NOTE: The metrics feature is considered as an experimental. We might add/change/remove metrics without warning in the future releases.
etcd uses Prometheus for metrics reporting in the server. The metrics can be used for real-time monitoring and debugging.
The simplest way to see the available metrics is to cURL the metrics endpoint /metrics of etcd. The format is described here.
You can also follow the doc here to start a Promethus server and monitor etcd metrics.
The naming of metrics follows the suggested best practice of Promethus.

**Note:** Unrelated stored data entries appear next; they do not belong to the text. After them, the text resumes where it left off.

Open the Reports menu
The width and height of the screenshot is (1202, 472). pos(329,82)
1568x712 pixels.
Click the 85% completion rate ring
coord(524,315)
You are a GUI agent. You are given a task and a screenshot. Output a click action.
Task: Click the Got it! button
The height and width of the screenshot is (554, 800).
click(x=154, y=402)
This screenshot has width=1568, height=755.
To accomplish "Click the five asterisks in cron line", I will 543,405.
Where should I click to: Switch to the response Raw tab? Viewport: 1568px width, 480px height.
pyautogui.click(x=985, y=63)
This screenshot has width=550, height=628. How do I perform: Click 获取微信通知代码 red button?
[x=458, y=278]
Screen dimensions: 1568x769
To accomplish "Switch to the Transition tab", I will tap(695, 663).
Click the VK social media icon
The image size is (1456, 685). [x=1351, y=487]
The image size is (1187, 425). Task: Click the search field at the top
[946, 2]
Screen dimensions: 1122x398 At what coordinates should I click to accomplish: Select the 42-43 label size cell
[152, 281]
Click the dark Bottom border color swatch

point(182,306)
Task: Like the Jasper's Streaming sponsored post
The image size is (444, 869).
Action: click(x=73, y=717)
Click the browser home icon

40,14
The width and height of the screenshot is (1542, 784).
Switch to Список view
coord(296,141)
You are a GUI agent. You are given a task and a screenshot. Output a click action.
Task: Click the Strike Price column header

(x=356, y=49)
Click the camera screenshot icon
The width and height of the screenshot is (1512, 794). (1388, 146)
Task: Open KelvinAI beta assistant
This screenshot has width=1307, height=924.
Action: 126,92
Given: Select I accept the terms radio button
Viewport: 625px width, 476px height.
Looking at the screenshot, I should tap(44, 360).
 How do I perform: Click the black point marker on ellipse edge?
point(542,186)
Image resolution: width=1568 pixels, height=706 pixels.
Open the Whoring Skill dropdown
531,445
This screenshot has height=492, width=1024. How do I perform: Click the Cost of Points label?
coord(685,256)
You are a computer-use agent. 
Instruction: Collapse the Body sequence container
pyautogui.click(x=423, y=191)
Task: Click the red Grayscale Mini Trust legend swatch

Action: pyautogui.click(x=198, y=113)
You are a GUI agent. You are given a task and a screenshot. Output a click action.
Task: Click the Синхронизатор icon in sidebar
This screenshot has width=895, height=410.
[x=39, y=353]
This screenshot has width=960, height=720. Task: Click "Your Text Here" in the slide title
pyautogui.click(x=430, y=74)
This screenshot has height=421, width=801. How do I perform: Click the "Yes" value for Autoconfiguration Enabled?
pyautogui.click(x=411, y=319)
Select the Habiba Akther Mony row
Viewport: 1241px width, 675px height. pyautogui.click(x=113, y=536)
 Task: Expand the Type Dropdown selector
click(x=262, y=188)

A metric name has an etcd prefix as its namespace and a subsystem prefix (for example wal and etcdserver).
etcd now exposes the following metrics:
| Name | Description | Type |
|---|---|---|
| file_descriptors_used_total | The total number of file descriptors used | Gauge |
| proposal_durations_milliseconds | The latency distributions of committing proposal | Summary |
| pending_proposal_total | The total number of pending proposals | Gauge |
| proposal_failed_total | The total number of failed proposals | Counter |
High file descriptors (file_descriptors_used_total) usage (near the file descriptors limitation of the process) indicates a potential out of file descriptors issue. That might cause etcd fails to create new WAL files and panics.
Proposal durations (proposal_durations_milliseconds) give you an summary about the proposal commit latency. Latency can be introduced into this process by network and disk IO.
Pending proposal (pending_proposal_total) gives you an idea about how many proposal are in the queue and waiting for commit. An increasing pending number indicates a high client load or an unstable cluster.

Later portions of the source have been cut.